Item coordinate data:

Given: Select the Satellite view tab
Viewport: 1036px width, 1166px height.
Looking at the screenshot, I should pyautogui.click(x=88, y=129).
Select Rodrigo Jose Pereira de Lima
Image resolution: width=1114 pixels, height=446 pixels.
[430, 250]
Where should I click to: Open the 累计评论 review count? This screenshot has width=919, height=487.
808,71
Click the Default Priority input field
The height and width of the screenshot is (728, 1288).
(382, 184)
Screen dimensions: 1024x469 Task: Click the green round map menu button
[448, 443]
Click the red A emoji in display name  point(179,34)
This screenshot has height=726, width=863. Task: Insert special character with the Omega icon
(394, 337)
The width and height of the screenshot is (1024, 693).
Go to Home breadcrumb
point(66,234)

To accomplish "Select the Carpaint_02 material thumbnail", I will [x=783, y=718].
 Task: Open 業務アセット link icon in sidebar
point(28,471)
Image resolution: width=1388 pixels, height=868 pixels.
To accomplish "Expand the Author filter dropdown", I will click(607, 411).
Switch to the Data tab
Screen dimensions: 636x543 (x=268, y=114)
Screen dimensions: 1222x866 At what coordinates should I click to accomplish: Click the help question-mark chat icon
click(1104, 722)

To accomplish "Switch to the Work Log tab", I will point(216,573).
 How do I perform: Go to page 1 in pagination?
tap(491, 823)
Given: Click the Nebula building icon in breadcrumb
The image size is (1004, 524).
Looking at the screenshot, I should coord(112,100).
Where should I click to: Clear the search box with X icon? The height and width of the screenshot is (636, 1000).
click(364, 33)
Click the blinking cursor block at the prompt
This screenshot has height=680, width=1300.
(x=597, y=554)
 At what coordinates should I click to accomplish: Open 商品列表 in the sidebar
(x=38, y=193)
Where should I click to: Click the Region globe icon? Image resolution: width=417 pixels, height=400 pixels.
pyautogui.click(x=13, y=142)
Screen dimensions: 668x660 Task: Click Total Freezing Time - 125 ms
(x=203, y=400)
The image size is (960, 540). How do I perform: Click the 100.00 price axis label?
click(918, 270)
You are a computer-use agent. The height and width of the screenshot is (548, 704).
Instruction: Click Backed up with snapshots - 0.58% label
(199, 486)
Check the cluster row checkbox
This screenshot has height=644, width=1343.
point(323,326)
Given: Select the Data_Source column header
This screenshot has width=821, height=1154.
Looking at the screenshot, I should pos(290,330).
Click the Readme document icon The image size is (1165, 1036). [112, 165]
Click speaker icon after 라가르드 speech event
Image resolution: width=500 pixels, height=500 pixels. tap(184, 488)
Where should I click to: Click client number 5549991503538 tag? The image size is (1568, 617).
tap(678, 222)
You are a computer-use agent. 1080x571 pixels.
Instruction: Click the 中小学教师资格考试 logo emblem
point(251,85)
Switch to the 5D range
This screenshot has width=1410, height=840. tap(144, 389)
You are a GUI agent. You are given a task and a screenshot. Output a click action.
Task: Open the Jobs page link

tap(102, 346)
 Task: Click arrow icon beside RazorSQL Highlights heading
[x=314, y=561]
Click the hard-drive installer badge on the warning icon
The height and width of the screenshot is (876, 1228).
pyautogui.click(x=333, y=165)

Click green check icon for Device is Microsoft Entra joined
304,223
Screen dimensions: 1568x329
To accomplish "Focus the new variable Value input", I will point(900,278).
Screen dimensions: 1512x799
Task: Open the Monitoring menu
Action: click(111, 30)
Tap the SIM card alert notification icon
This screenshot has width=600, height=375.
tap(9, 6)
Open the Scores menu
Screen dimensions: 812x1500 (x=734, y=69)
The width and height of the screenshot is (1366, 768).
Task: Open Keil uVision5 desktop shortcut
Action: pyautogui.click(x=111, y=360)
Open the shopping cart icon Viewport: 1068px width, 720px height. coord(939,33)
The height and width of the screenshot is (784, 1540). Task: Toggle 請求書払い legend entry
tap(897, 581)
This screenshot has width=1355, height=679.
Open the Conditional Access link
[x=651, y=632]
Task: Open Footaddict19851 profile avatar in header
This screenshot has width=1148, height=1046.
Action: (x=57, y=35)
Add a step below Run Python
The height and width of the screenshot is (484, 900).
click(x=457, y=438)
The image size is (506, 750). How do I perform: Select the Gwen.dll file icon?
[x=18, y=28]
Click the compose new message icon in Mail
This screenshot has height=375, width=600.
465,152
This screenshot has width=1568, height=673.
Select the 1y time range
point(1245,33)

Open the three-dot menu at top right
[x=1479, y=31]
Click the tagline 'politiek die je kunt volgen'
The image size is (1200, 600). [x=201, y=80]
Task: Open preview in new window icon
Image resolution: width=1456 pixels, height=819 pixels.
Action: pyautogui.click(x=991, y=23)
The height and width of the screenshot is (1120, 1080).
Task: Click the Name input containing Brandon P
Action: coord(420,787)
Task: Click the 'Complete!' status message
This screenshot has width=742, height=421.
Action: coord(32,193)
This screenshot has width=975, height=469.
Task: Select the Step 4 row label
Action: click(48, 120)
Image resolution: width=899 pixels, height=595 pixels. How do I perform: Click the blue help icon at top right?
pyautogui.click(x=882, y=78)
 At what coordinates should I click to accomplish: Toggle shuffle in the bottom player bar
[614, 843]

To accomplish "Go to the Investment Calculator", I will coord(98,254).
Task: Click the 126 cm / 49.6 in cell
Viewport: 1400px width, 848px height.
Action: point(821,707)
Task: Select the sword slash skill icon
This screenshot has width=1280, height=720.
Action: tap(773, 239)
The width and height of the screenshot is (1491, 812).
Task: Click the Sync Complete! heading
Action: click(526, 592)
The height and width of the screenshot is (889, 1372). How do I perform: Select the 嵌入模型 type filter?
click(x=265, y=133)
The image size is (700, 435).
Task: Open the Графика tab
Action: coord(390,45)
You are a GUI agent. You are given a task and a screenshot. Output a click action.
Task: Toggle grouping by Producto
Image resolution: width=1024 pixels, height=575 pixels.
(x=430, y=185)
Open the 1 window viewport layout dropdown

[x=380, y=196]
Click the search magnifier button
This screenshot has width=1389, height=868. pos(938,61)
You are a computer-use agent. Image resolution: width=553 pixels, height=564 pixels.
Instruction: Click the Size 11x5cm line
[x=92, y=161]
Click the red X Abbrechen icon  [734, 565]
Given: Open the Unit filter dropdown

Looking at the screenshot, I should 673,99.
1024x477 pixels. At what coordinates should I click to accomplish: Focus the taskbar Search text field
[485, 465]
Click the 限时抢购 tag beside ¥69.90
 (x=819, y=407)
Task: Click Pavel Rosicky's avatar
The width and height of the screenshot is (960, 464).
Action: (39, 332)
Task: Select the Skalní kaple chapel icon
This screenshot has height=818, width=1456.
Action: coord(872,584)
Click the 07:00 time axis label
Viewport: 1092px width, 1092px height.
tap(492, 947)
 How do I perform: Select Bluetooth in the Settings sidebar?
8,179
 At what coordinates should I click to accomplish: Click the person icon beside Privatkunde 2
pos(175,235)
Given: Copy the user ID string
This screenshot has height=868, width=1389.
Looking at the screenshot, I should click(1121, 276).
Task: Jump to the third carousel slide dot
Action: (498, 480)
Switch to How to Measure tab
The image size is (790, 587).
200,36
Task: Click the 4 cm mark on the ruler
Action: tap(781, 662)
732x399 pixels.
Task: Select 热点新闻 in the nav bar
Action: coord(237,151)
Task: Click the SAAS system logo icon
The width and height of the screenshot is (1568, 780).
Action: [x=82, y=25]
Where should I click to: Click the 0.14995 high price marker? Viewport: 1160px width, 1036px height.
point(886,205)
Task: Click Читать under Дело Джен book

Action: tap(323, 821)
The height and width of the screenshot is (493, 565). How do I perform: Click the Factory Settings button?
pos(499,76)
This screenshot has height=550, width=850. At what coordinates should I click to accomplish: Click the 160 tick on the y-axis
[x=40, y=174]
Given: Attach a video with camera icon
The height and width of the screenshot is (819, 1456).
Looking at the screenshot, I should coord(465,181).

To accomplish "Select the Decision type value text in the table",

§ **Short exercise**
Reproduce, with no changes, the stretch of rows from the line containing "Click the red X" through the end of the rows.

§ **Output**
Click the red X Abbrechen icon  [734, 565]
Given: Open the Unit filter dropdown

Looking at the screenshot, I should 673,99.
1024x477 pixels. At what coordinates should I click to accomplish: Focus the taskbar Search text field
[485, 465]
Click the 限时抢购 tag beside ¥69.90
 (x=819, y=407)
Task: Click Pavel Rosicky's avatar
The width and height of the screenshot is (960, 464).
Action: (39, 332)
Task: Select the Skalní kaple chapel icon
This screenshot has height=818, width=1456.
Action: coord(872,584)
Click the 07:00 time axis label
Viewport: 1092px width, 1092px height.
tap(492, 947)
 How do I perform: Select Bluetooth in the Settings sidebar?
8,179
 At what coordinates should I click to accomplish: Click the person icon beside Privatkunde 2
pos(175,235)
Given: Copy the user ID string
This screenshot has height=868, width=1389.
Looking at the screenshot, I should click(1121, 276).
Task: Jump to the third carousel slide dot
Action: (498, 480)
Switch to How to Measure tab
The image size is (790, 587).
200,36
Task: Click the 4 cm mark on the ruler
Action: tap(781, 662)
732x399 pixels.
Task: Select 热点新闻 in the nav bar
Action: coord(237,151)
Task: Click the SAAS system logo icon
The width and height of the screenshot is (1568, 780).
Action: [x=82, y=25]
Where should I click to: Click the 0.14995 high price marker? Viewport: 1160px width, 1036px height.
point(886,205)
Task: Click Читать under Дело Джен book

Action: tap(323, 821)
The height and width of the screenshot is (493, 565). How do I perform: Click the Factory Settings button?
pos(499,76)
This screenshot has height=550, width=850. At what coordinates should I click to accomplish: Click the 160 tick on the y-axis
[x=40, y=174]
Given: Attach a video with camera icon
The height and width of the screenshot is (819, 1456).
Looking at the screenshot, I should coord(465,181).

To accomplish "Select the Decision type value text in the table",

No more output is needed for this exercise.